Professor Rice has been awarded a Guggenheim Fellowship (1992); Fulbright Senior Research Fellowship (France, 1988) and Fulbright Senior Lecture Fellowship (to create a Media Center linked to public television at Bosphorus University, Istanbul,1999). She has also received a Rockefeller Foundation Bellagio Residency (1989), two National Endowment for the Arts grants, two National Endowment for the Humanities grants, two New York State Council on the Arts grants, a Bourse d’Etude from the French Minister of Culture (1991), and the PEN/Jerard Award for Non-Fiction Essay (1989).

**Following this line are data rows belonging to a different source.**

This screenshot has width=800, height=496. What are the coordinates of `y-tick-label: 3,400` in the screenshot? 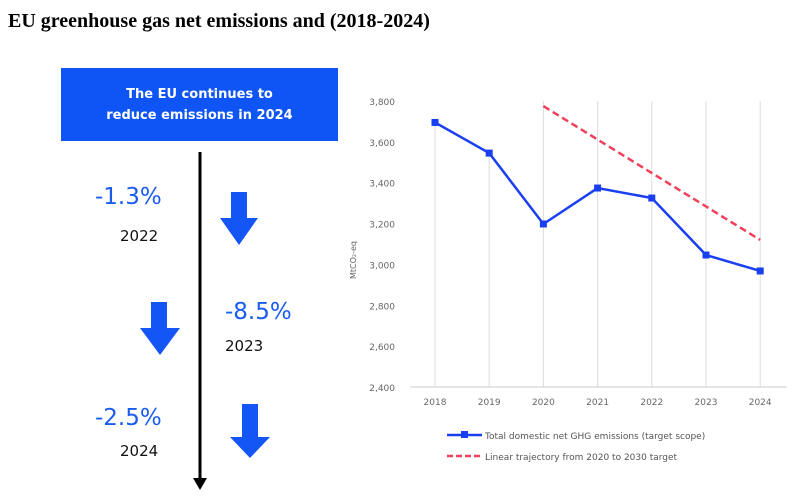 It's located at (382, 185).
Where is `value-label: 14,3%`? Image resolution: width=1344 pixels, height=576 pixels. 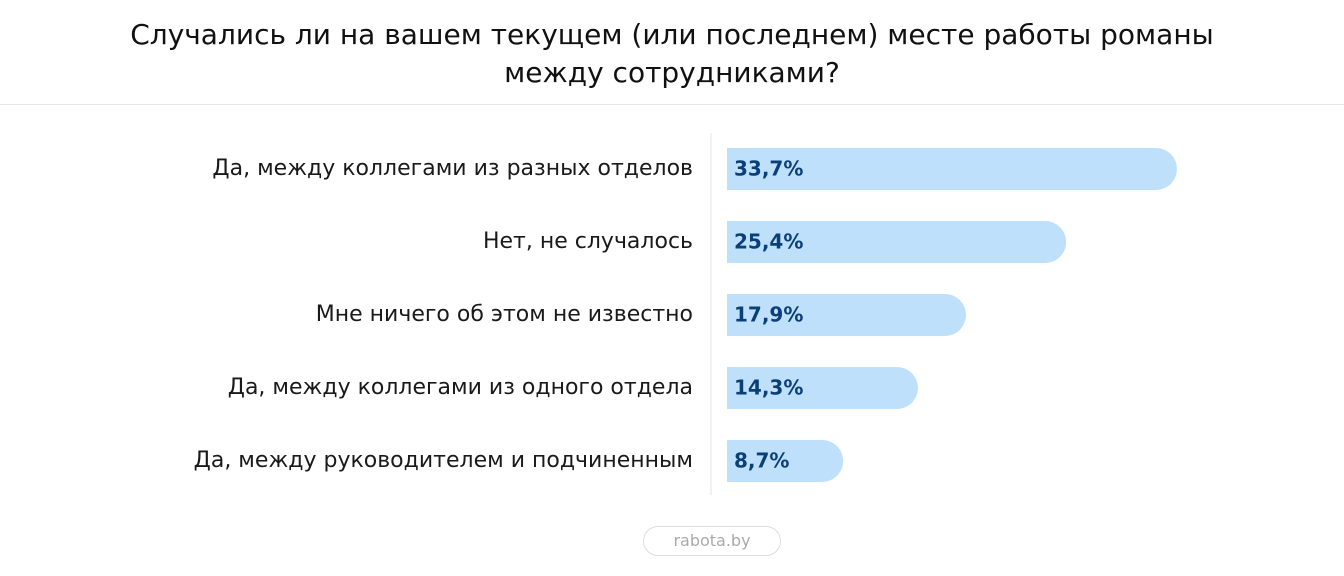 value-label: 14,3% is located at coordinates (768, 388).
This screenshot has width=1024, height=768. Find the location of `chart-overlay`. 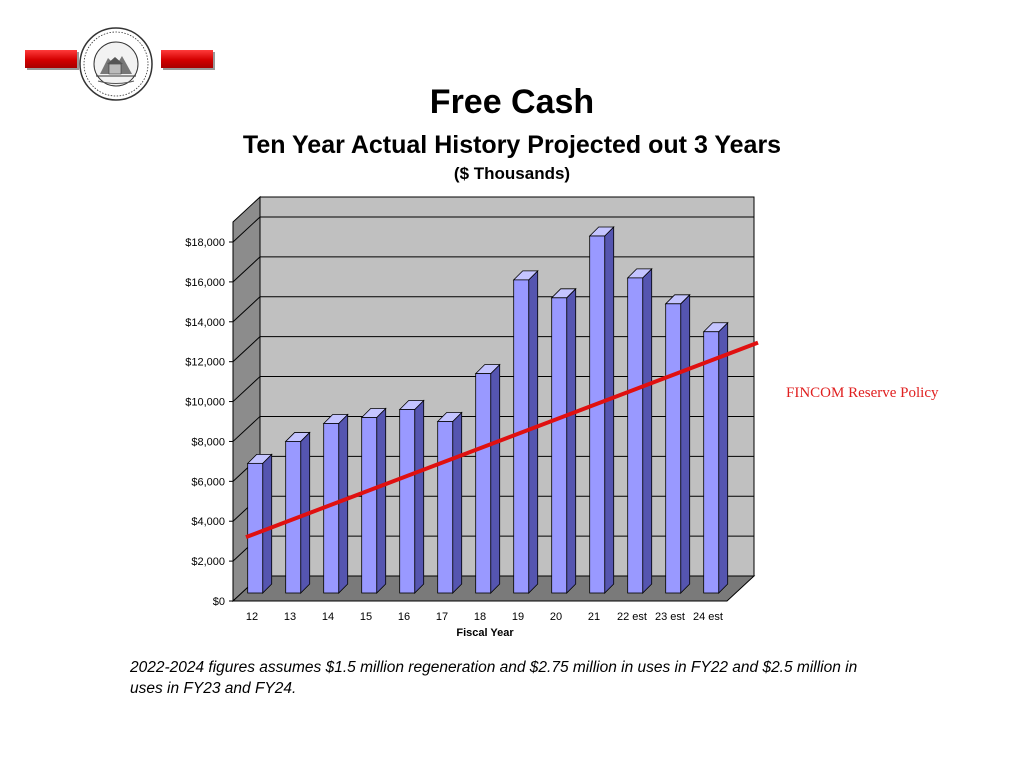

chart-overlay is located at coordinates (502, 440).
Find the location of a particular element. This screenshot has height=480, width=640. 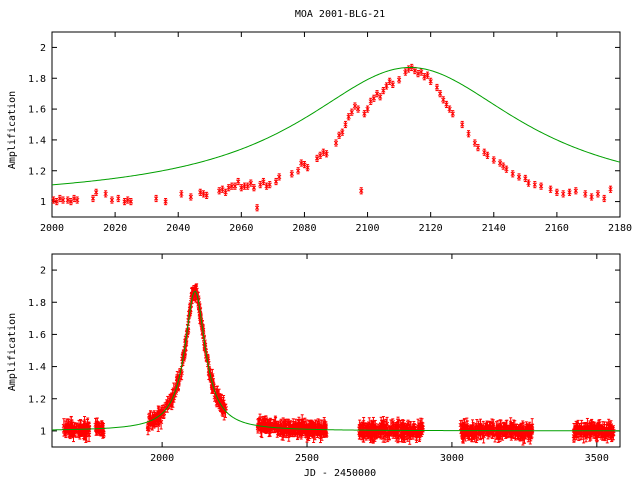

top-y-axis-label: Amplification is located at coordinates (12, 130).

Martin Scherzinger is Associate Professor of Media, Culture, and Communication at Steinhardt. His research specializes in sound studies, music, media and politics of the twentieth and twenty-first centuries, with a particular interest in the music of European modernism and after, as well as African music and transnational musical fusions. His research includes the examination of links between political economy and digital sound technologies, the poetics of copyright law in an international frame, the relation between aesthetics and censorship, the sensory limits of mass-mediated music, the mathematical geometries of musical time, and the history of sound in philosophy. This work represents an attempt to understand what we might call contemporary “modalities of listening;” that is, the economic, political, metaphysical, and technological determinants of both mediated and (what is perceived as) immediate auditory experience.
HONORARY FACULTY POSTDOC
Juan Sebastian De Vivo is an Assistant Professor/Faculty Fellow in the Department of Classics at NYU. His research centers upon the significance of objects, their display, use, contemplation, collection, and representation, and how these then come to constitute narratives of identity, particularly within traumatic and interstitial spaces: battle, emigration, rites of passage. His dissertation, entitled “The Memory of Battle in Ancient Greece: Warfare, Identity, and Materiality,” focuses upon the experience of warfare in Archaic and Classical Greece, asking how the material culture of battle—particularly armor—shaped the experience, representation, and commemoration of warfare during a critical transitional period in Greek history. Other interests include Greek epic, Roman portraits, the anthropology of diaspora and transnationalism, border studies, the history of collecting and display, Jorge Luis Borges, and Julio Cortázar. He received his PhD in Classical Archaeology from Stanford University, an MA from the Department of Social and Cultural Anthropology at Stanford University, and his BA in Liberal Studies and Classics from California State University, Los Angeles. For the academic year 2009-10, he was a Pre-Doctoral Fellow at the Getty Research Institute.